Il y a ensuite le souvenir de Valérie : « Je sens son corps chaud autour du mien et sa respiration lente contre mon cou. […] Son parfum de fleurs fanées me parvient et je découvre à flanc de montagne, au-dessus des nuages, un chalet dont la cheminée en pierre laisse échapper de la fumée.

Voilà pourquoi, à regarder de plus près, « Dernier rendez-vous avec la Lady » n’est pas un hymne consacré à la mort mais un témoignage dédié à la vie, comme le dit l’auteur lui-même dans une interview accordée à RFI : « La mort est un prétexte pour parler de la vie ».

Cette phrase doit retenir ici une attention toute particulière, car elle contient un indice capital du substrat symbolique capable de nous conduire vers une meilleure compréhension de ce roman. Il s’agit de la capacité de ce jeune écrivain de jouer avec les différents éléments qui participent à la construction de l’allégorie de la vie et de la mort à travers sa capacité « de dire autre chose ». Rien d’étonnant si l’on pense d’abord à sa culture sud-américaine et surtout à l’influence littéraire de l’œuvre de son génial grand-père, auteur, s’il faut encore le rappeler, de Cent ans de solitude.

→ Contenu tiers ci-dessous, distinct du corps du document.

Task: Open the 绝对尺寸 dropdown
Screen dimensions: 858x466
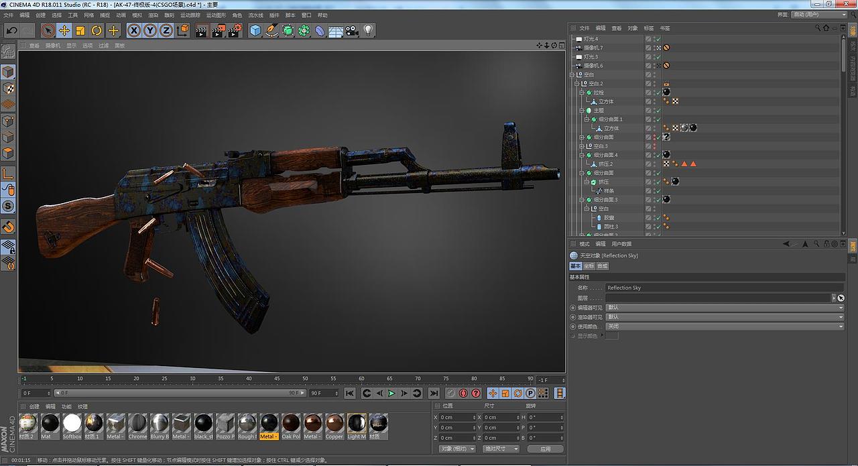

Cette allégorie consiste, pour être plus précis, à dissoudre et à faire fusionner dans une seule et même image les deux réalités de la mort et de la vie, dans une célébration commune vers une lumière nouvelle, souvent sous forme d’union cosmique, rédemptrice, preuve de l’éternité de l’être et faisant l’éloge de l’existence, une sorte de tunnel qui permettrai à tout être des allers-retours et « à faire quelque chose de constructif », autrement dit de donner sens à son histoire personnelle.

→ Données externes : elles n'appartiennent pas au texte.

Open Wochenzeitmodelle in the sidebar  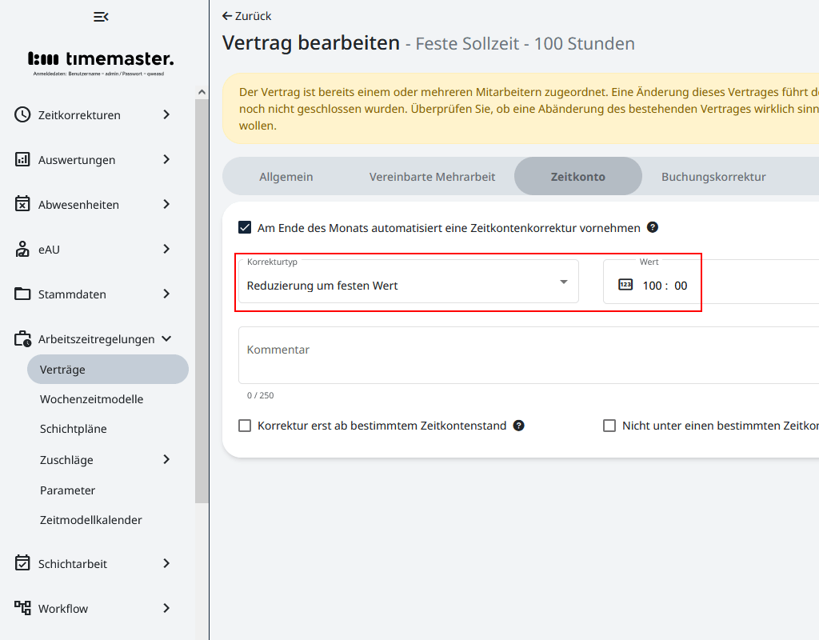tap(91, 399)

La formulation post-moderne proposée par ce roman consiste à parler « des portes de l’inframonde », même si le passage ressemble bien à celui de la vie après la mort, « un tumulte, un boum-boum comme les tambours d’une immense célébration ».

Dans ce sens, « Dernier rendez-vous avec la Lady » réussit à gommer le caractère tragique de l’aventure qu’il contient, quitte à renoncer à sonder en profondeur la confrontation de l’être humain avec sa finitude, chose compréhensible et implacable confiée à la fiction, et à la dissoudre dans les effluves des psychotropes et des états altérés qu’ils provoquent.

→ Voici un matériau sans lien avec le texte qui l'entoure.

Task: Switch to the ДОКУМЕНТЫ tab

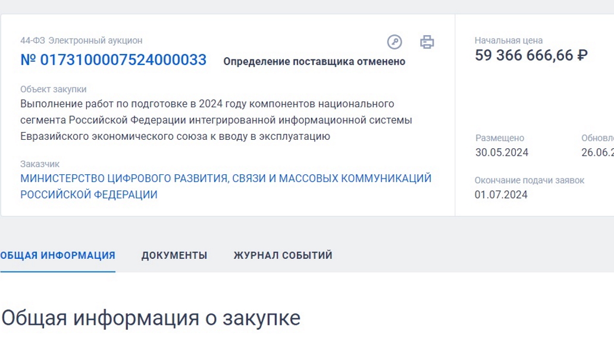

Ce qu’il faut retenir, par dessus de tout ce que l’on vient de dire, ce sont les deux idées maîtresses de ce roman : l’éloge en ombre chinoise de la double présence de la vie et de la mort et l’espoir que tout être humain a droit à revisiter son passé et à faire l’examen de ce que l’on appelle par un mot-valise usé aujourd’hui, celui de « réussir sa vie ».

Nous le savons, la littérature tient d’ailleurs à nous le rappeler à tout moment, lorsque le réel devient trop aveuglant, trop lourd à porter, le seul moyen de lui échapper c’est de nous réfugier dans le fantastique.

En cela, le pari du début en littérature du jeune auteur Matéo García Elizondo est brillamment gagné et tout aussi prometteur. 

Dan Burcea

Matéo García Elizondo, « Dernier rendez-vous avec la Lady », Éditions Maurice Nadeau, 2023, 190 pages.